Stonework is something I'd like to take a swing at some day, since stone is abundant on my property to the point of being a nuisance. (I'm just starting to get over the strangeness of that- I grew up in southeast Georgia, where there was clay, but just NO stone at all. When I'd read books where a character picked up a stone to throw it, or sat down on a stone to rest, that was equivalent in my mind to spaceships and dragons. Stone just laying there all over the ground? That's only in books.)
So here's the question. If I were to make a set of stonework tools, what should I include? I've got access to material and equipment. I've done lots of heat-treating. But I don't know which stonework tools are indispensable, which are nice-to-have, and which are specialty or once-in-a-while pieces.
I guess it comes down to old school vs modern. I would (since I have it on hand) use a 4-1/2" grinder with a diamond blade. This would be the stone equivalent of carving stumps with a chainsaw instead of chisels. Dust mask and goggles would be a must!
You can do a lot with rock a few sets of feathers and shims along with some rock drills would be a good start. My experience has been with sculpting but the tools are similar for rough work. Toothed chisel for smoothing.
Our inability to change everything should not stop us from changing what we can.
I do carve stone...sometimes on a regular basis and quarry in several traditional fashions including "salvage" and "erratics" quarrying methods.
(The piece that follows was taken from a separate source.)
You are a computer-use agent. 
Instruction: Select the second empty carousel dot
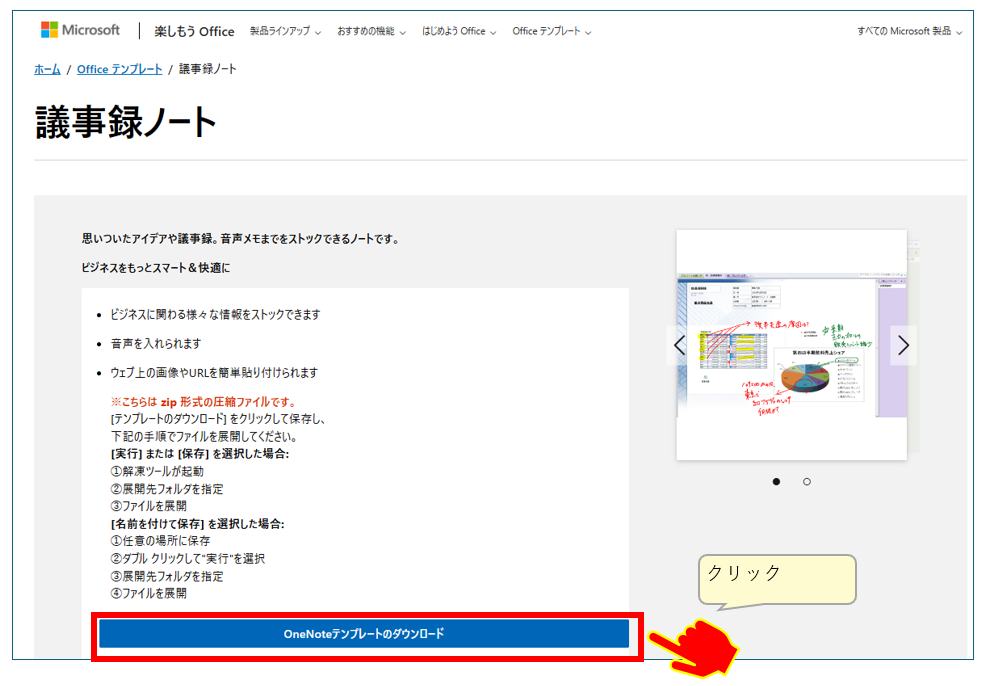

I was lucky to even do a last production run in an Amish slate quarry with mule. I have been meaning to start a thread with a similar title to this on...so it is serendipitous that it is now has been made. I will start with the basics for to read through, and consider. After that, please let me know if I can answer more detailed questions.
The basic stone kit is made up of a mix of power and hand tools all dependant on need, skill level, and goals:
Lifting and prying tools...
Rough working tools...
Finer Carving tools...
I would start with a source that has been around in the same Blacksmith shop, and forge for well over 100 years...Trow and Holden I am biased as I know the owner and most of his team. There are others with similar histories (most tie back to T&H in some way.)
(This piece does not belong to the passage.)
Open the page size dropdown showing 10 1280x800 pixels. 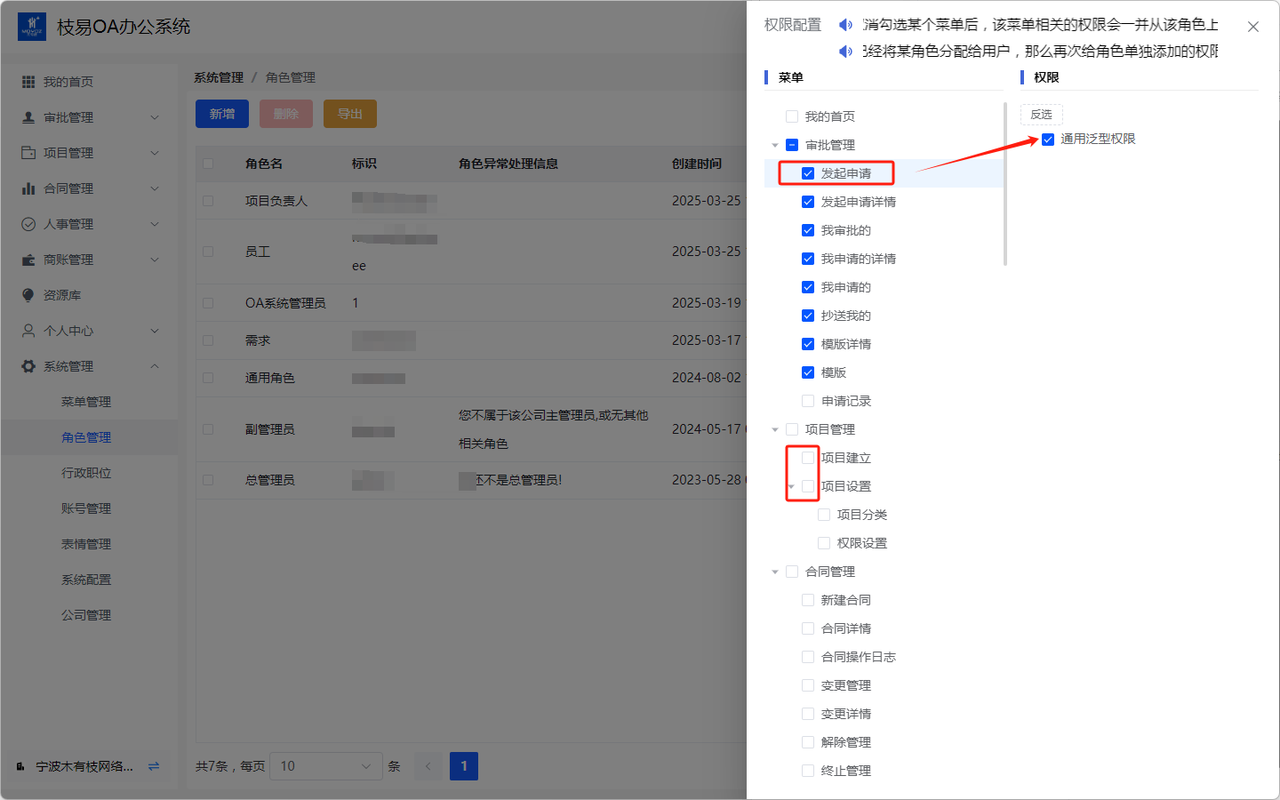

Below are an example of what can be achieved..."scarf joint in granite."
I have done some dry stone walling , limestone ,in the north of England with nothing more than a "scutch hammer " but here in France its a sort of whitish blue grain granite or slate any suggestions of a few simple tools for working these .
Living in Anjou , France,
For the many not for the few
If you are working hard stone, a set of carbide tools is very nice. Trow and Holden makes very nice tools. It looks like a good share of the tools in Jay's photo are Trow and Holden. They are expensive - so learn how to use them properly (their short videos are worth watching). I started with their stone masonry set (Stone Buster, Mason's Chipper, Hand Point) and added a couple other chisels. I also have a couple cheap non-carbide chisels for when finesse is not needed and damage to the tools is more likely. Learn to read the stone also - lineation, foliation, etc. of the stone will guide where the stone wants to split.
I also keep the angle grinder, drill, feathers and wedges nearby - though they don't get used as much.
So much depends on the type and size of stone you are working and what your goals are. I am mainly working river rock - so I try to find the right stone for the place and keep the chisel work to a minimum.
It is really difficult to suggest modalities of shaping without touching the stone itself...There is just so much to that level of intimacy and communication between Artisan and material...I am afraid I could give false information. Often what appears to be a "granite" is not...but some other hard igneous or metamorphic that may or maynot have a homogenous interstitial matrix.
True granites...or a well heeled form...can be split in just about any direction and shape, while stratified slates, limes, sands and related stone have a clear..."drift and grain." Photos "may" (and may not) tell more of the story should I be of more help...
Diamond blades and grinders are of great help but are very dusty, and expensive when over used.